At work, we are trying to switch to Git, but are encountering some problems (let me state from the beginning I'm the only one at work who has some basic experience with Git, another coworker has worked with Subversion in the past, but that's it).
We envision things as follows:
- We have a main directory where stable projects are located and our project managers can review sites and debug if needed. This main directory (let's call it MAIN) is also the origin repository for all developers.
- All developers working on the project have a subdirectory on the server where we clone MAIN, work on our changes and push to MAIN again. We pull each others changes from there as well.
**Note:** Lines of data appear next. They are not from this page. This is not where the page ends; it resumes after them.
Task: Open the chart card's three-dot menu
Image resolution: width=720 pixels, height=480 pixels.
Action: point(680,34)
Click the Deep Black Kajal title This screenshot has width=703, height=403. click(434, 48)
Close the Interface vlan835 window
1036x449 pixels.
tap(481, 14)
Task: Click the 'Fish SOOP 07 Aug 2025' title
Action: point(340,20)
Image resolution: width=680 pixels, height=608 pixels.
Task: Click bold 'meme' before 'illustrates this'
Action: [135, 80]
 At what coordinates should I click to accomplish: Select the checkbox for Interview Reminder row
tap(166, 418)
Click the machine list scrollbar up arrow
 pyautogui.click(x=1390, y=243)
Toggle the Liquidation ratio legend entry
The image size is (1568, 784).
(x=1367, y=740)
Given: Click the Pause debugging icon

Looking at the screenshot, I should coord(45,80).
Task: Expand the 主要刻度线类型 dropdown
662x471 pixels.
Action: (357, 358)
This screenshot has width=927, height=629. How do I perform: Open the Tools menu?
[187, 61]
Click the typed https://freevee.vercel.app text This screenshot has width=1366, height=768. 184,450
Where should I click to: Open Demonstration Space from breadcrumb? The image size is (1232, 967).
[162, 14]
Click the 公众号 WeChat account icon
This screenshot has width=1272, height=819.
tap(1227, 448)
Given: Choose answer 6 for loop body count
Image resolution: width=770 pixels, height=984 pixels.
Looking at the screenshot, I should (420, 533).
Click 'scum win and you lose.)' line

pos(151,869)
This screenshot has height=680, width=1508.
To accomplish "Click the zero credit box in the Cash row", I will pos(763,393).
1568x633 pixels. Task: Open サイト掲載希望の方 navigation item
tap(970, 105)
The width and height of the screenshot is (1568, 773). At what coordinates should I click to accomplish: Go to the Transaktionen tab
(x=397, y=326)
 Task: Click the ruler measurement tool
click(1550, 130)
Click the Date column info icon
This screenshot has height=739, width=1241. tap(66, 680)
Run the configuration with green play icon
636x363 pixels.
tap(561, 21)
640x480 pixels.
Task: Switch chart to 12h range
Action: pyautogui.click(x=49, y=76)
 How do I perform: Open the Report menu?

We tried doing this today, but quickly noticed it is not recommended to push to a non-bare repository master -> master. This makes sense to me when I read why. I found some solutions if you want to per se do master -> master pushing (to a non-bare repo), but they all require executing various commands on the origin (either resetting or merging from a different branch). The solution then is, as far as I can tell: convert MAIN into a bare repository. However, this would mean that our PMs are no longer able to view the project, as there is no working directory.
What would be the best approach to solve this? Do we set up a hook that automatically exports the bare MAIN repository so we can view the files?
Extra thing: MAIN will become a clone on it's own over time: we have a default template that's used for every project, I thought it would be good practice to clone MAIN from the default template and then add stuff onto it. Is this considered bad practice? Pushing back to the default template is not necessary, however we might want to pull bugfixes. Should we just start the bare MAIN repo and copy/paste the default template into it?